Yedinci bölümde, henüz çift olmayan çiftimiz dışarıda yemek yerken Moon-tae’den aldığımız itiraf onun da artık kendini bırakmaya başladığını gösteriyor. “gitme demek ister gibiydin, ben de kaldım” Zaten eskisi kadar çok çatışmamaları ve Moon-tae’nin ona karşı daha sahiplenici bir tutum içerisinde olması da bu sebepten. Teslim olmalar yavaştan başlıyor, hatta hız kazanıyor diyebiliriz.
Bölümdeki hasta hikayesini beğendiğimi, oldukça etkileyici bulduğumu araya sıkıştırayım. (Hani şu Moon Young’ı kızı sanan kadın.. Esas hikayeye bağlanış şeklini de sevdim.) Sonlara doğru gelirken, Moon-tae’nin ağladığı, arkadaşının onun için üzülüp gökyüzüne, ölen annesine sitemle bağırdığı ve sonra ev sahibinin gelip onlara öğütvari konuştuğu sahne de güzeldi. Öyle anlar bana samimi hissettiriyor ve o çatıyı da çok seviyorum zaten.

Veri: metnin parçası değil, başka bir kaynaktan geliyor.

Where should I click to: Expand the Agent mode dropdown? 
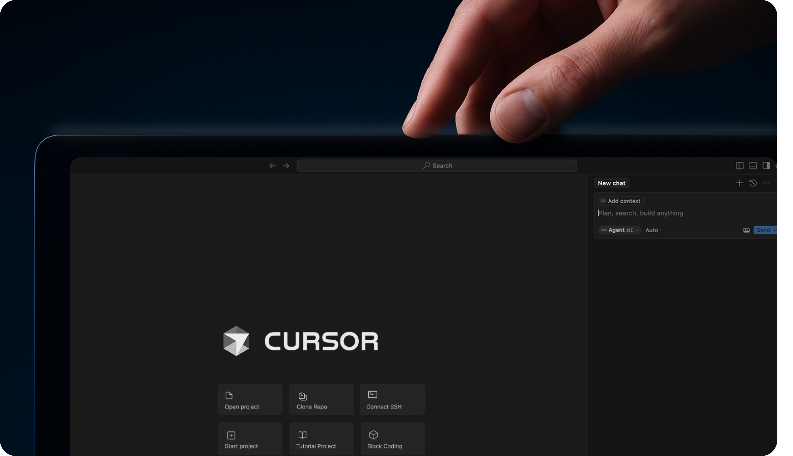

Esas kız ve esas oğlanımızın tatlı-sert ilişkisinin çok keyifli gittiğini düşünüyorum. Özellikle Moon-tae’nin kale evlerine sarhoş döndüğü kısım çok güzeldi. Moon Young’a verdiği hediyenin çok özel olması, onun dolan gözlerini yani duygulandığını saklamaya çalışması falan :’) Uzun lafın kısası halimden baya memnunum. Umarım daha fazla ara vermeden bitirebilirim diziyi. Gerçi bitirince de özleyeceğim muhtemelen ama n’apalım.. Görüşmek üzere!